Dhruvi

Posted on May 4

Why Logging Is Not Enough When You Operate Systems Continuously

#backend #architecture

At some point, logs stop helping.

Not because logging is bad.
Because the system is doing too much.

When you’re running something continuously, across multiple systems, logs turn into noise fast.

You still log everything.
You just can’t rely on it to understand what’s actually happening.

The expectation

Early on, logging feels like the answer.

Something breaks → check logs → find the issue → fix it

Clean. Linear. Works in small systems.

What actually happens

In production, it looks like this:

thousands of log lines per minute
multiple services writing at the same time
retries creating duplicate entries
partial failures that don’t throw clear errors

You open logs and see everything.

Which means you see nothing.

The real problem

Logs tell you what happened.

They don’t tell you:

what state the system is in
what is currently broken
what needs attention right now

And when things run continuously, that’s what you actually need.

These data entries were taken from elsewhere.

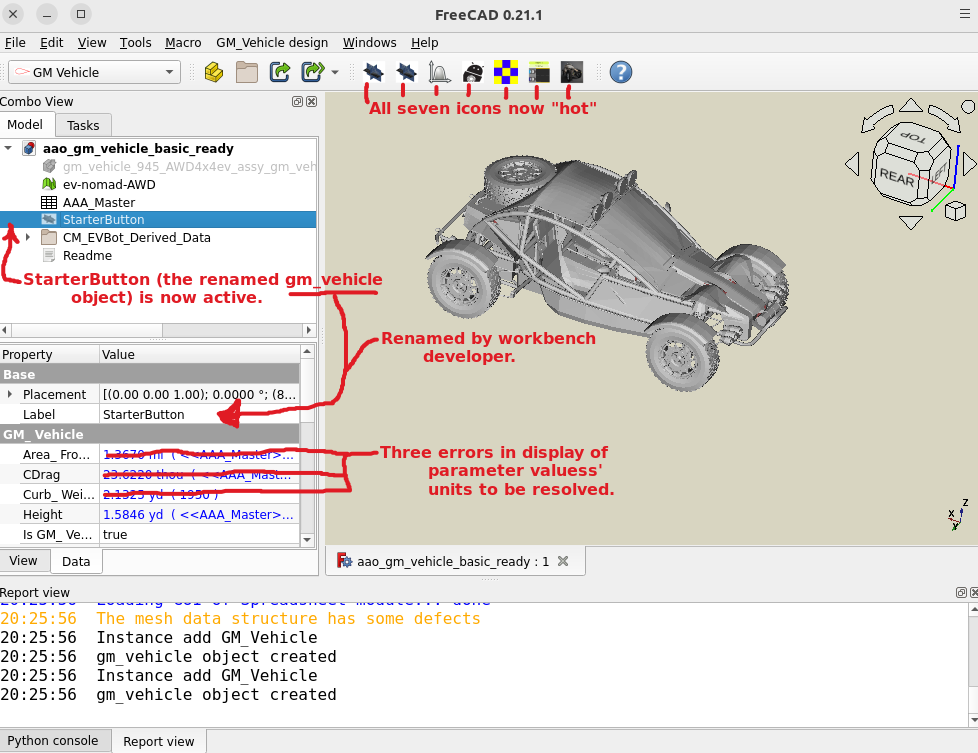Viewport: 978px width, 753px height.
Task: Open the blue question mark help icon
Action: pos(620,72)
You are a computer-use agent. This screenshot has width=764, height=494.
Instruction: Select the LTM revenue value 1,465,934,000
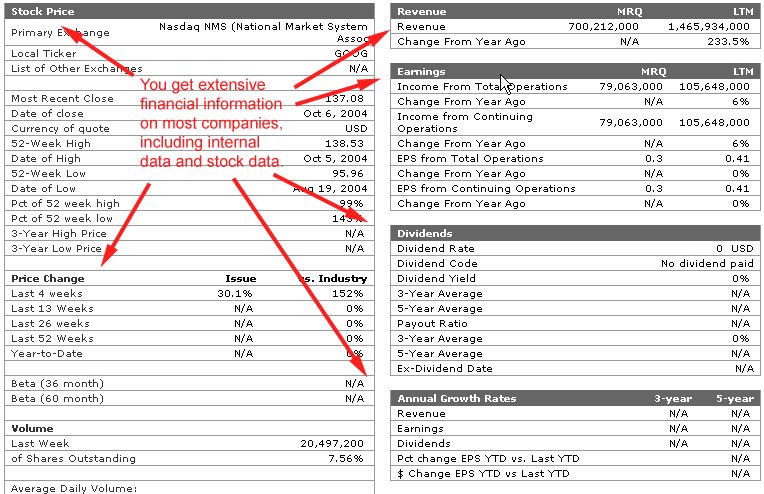pyautogui.click(x=708, y=26)
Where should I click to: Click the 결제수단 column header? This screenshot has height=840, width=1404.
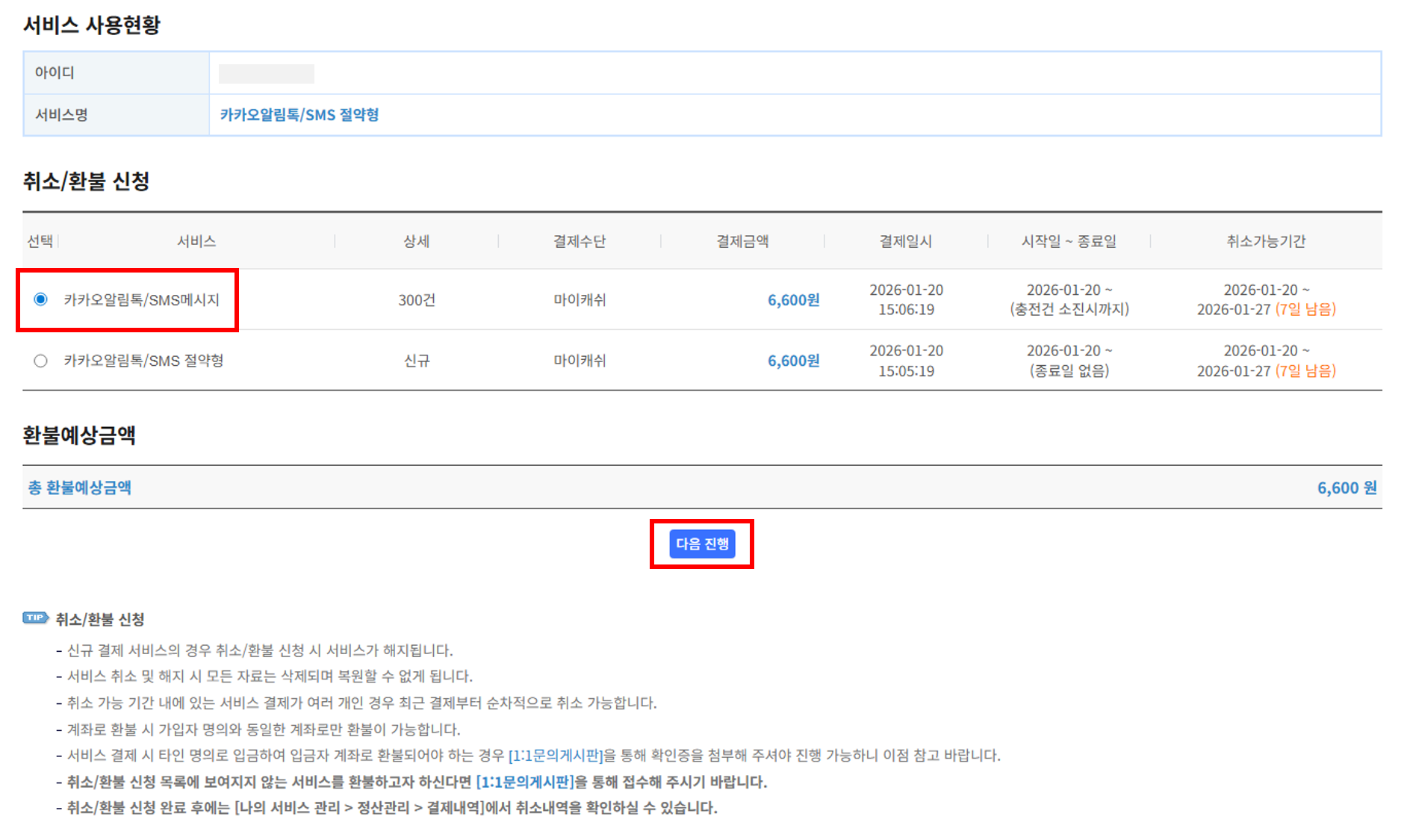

What we started doing instead

We still log. But we stopped treating logs as the source of truth.

1. Track state, not just events

Instead of just writing logs like:

“order created”
“order failed”

We track:

current status of the order
where it is in the flow
what’s pending

So at any moment, we can answer:

what’s stuck right now

2. Surface problems, don’t search for them

Logs require you to go looking.

In real systems, you don’t have time for that.

So we build:

alerts when something is off
dashboards that show broken flows
queues that show backlog

The system tells you where to look.

3. Group by flow, not by line

Logs are isolated lines.

But real issues happen across a sequence.

So we group things by:

request
entity
workflow

Instead of reading 100 lines, you follow one story.

That’s where things start making sense again.

4. Accept that some issues won’t be obvious

Some problems don’t throw errors.

They just… stop moving.

A process gets stuck.
A sync silently fails.

Logs might show nothing critical.

So you need signals like:

time thresholds
missing updates
“this should have finished by now”

What changed for me

I used to think:

if it’s logged, we can debug it

Now I think:

if we need logs to notice something is broken, we’re already late

Logs are for digging deeper.

Not for discovering the problem.

In systems that run all the time, you don’t watch everything manually.

The system needs to show you where it’s struggling.

Otherwise, you’re just scrolling and hoping you notice the right line.

This is something we run into a lot at BrainPack, where multiple systems are always moving and interacting. AI workflows depend on knowing the current state of everything, not just what happened, so observability has to go beyond logs.